● **Exercise input**:

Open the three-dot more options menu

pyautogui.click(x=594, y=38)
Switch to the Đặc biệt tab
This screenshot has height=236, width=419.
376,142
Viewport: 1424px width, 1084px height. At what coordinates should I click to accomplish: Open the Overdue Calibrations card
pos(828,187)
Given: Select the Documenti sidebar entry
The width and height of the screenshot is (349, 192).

--

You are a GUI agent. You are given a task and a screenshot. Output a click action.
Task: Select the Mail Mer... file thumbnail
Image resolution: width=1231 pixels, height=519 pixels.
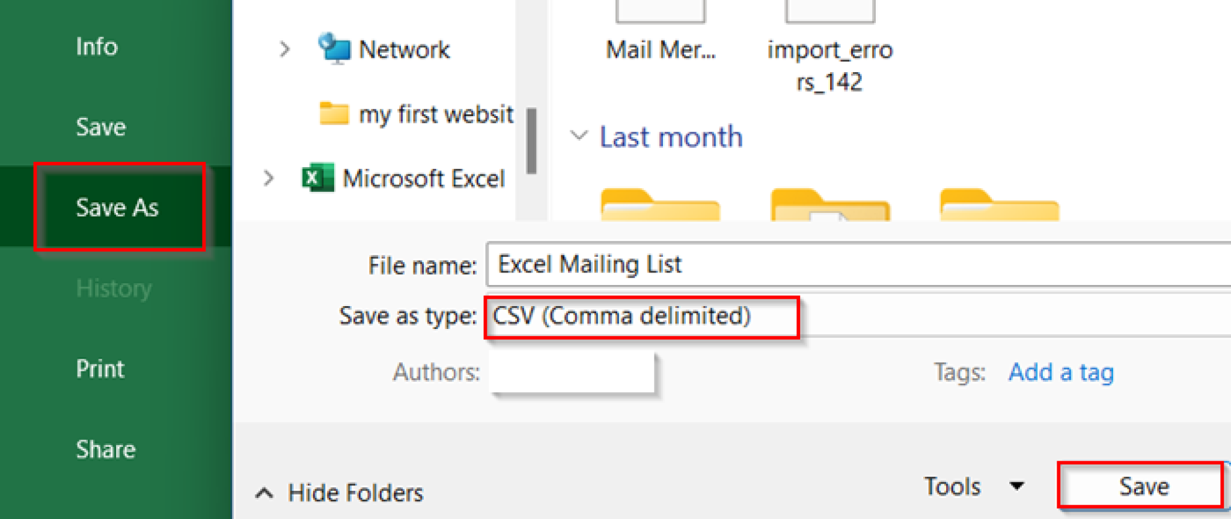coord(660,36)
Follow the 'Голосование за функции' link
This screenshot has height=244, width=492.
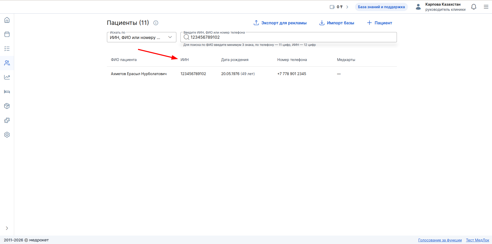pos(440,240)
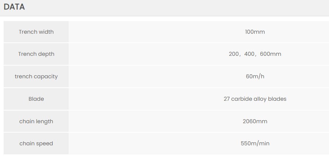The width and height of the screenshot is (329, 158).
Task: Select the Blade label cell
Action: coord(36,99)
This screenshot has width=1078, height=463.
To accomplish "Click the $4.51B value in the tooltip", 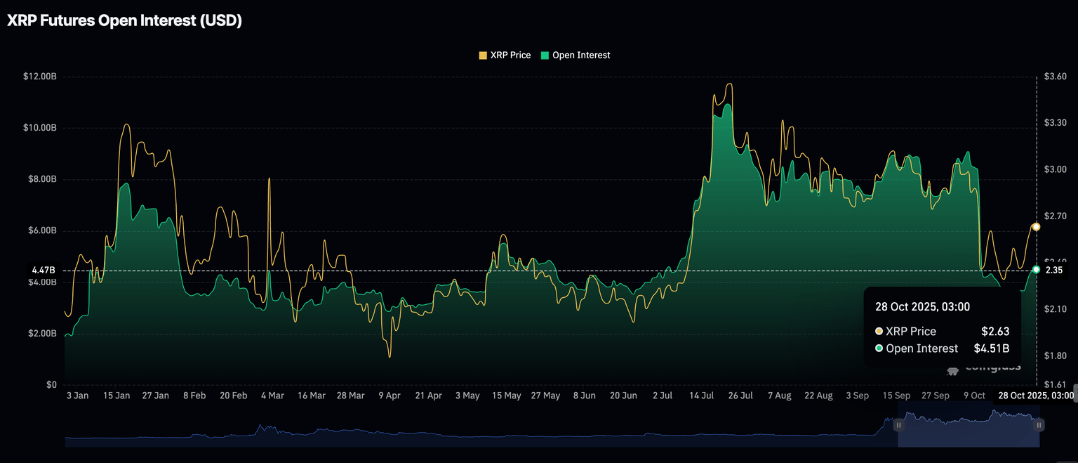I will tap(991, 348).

● **Activity**: In the listing above, find the line containing "Open the three-dot more options menu" and the line containing "The width and height of the screenshot is (349, 192).", then repeat those two lines and everything between them exactly.

● **Expected output**:
Open the three-dot more options menu

pyautogui.click(x=594, y=38)
Switch to the Đặc biệt tab
This screenshot has height=236, width=419.
376,142
Viewport: 1424px width, 1084px height. At what coordinates should I click to accomplish: Open the Overdue Calibrations card
pos(828,187)
Given: Select the Documenti sidebar entry
The width and height of the screenshot is (349, 192).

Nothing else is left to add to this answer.